Thomas BareißCDU/CSU - Änderung mautrechtlicher Vorschriften
Sehr geehrte Frau Präsidentin! Meine sehr geehrten Damen und Herren! Das, was Sie, Herr Sauter, die FDP und auch die Ampelkoalition hier heute vorlegen, ist meines Erachtens beispiellos. Genau die Partei, die immer wieder versichert – sie lässt da keine Gelegenheit aus –, mit ihr werde es keine Mehrbelastung geben, legt heute eines der größten Belastungspakete für Bürger und Wirtschaft in dieser Legislaturperiode auf den Tisch. Das ist das, was Sie heute gemacht haben. Das ist eine unglaubliche Sauerei für die ganze deutsche Wirtschaft.
(Beifall bei der CDU/CSU – Florian Müller [CDU/CSU]: Erschütternd!)
In Zeiten von Inflation, steigenden Energiepreisen und auch Wirtschaftsdruck aus dem Ausland greifen sie mit kalter Hand in die Taschen der Bürger und kassieren noch mal kräftig ab.
(Widerspruch bei der SPD und der FDP)
In Zahlen gesprochen ganz konkret: 7,6 Milliarden Euro Mehreinnahmen allein für das kommende Jahr sind geplant. Für eine vierköpfige Familie, die das dann zahlen muss, wird diese Mehrbelastung 400 Euro im nächsten Jahr ausmachen. Das heißt, Sie werden mit Ihrem Lkw-Mautgesetz die größten Inflationstreiber im kommenden Jahr sein, meine Damen und Herren.

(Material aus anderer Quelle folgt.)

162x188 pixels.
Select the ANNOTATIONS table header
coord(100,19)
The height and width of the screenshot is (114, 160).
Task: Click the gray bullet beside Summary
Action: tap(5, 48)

(Britta Haßelmann [BÜNDNIS 90/DIE GRÜNEN]: Richtig was gekostet hat die Scheuer-Maut!)
Nächstes Jahr werden wir sicherlich Preissteigerungen und Inflation beklagen. Heute steht schon fest, dass die FDP und das Verkehrsministerium die Haupttreiber der Inflation sein werden. Diese billige Ausrede, die EU sei schuld oder sogar Frau von der Leyen sei schuld, will ich in zwei Punkten entkräften.
(Carina Konrad [FDP]: Das ist keine billige Ausrede! Das ist geltendes Recht!)
Erstens. Sie führen die Maut wesentlich früher ein, als die EU das vorschlägt. Die EU sagt nämlich: Im März 2026 kann die CO2-Bepreisung kommen. – Das heißt, Sie führen diese 28 Monate früher ein, als sich die EU das vorstellt. Das bedeutet für Sie noch einmal eine Mehreinnahme. 17,8 Milliarden Euro mehr kassieren Sie in diesen 28 Monaten ab.
(Matthias Gastel [BÜNDNIS 90/DIE GRÜNEN]: Das fließt in die Infrastruktur, die ihr vernachlässigt habt!)
Auch das zeigt ja ganz konkret, dass es Ihnen nicht darum geht, eine sinnvolle Lösung zu finden, sondern eine, durch die am meisten Geld reinkommt.
(Beifall bei der CDU/CSU)
Der zweite Punkt. Auch die Spielräume, die die EU gegeben hat, haben Sie maximal ausgenutzt, um die höchsten Mauteinnahmen zu erzielen.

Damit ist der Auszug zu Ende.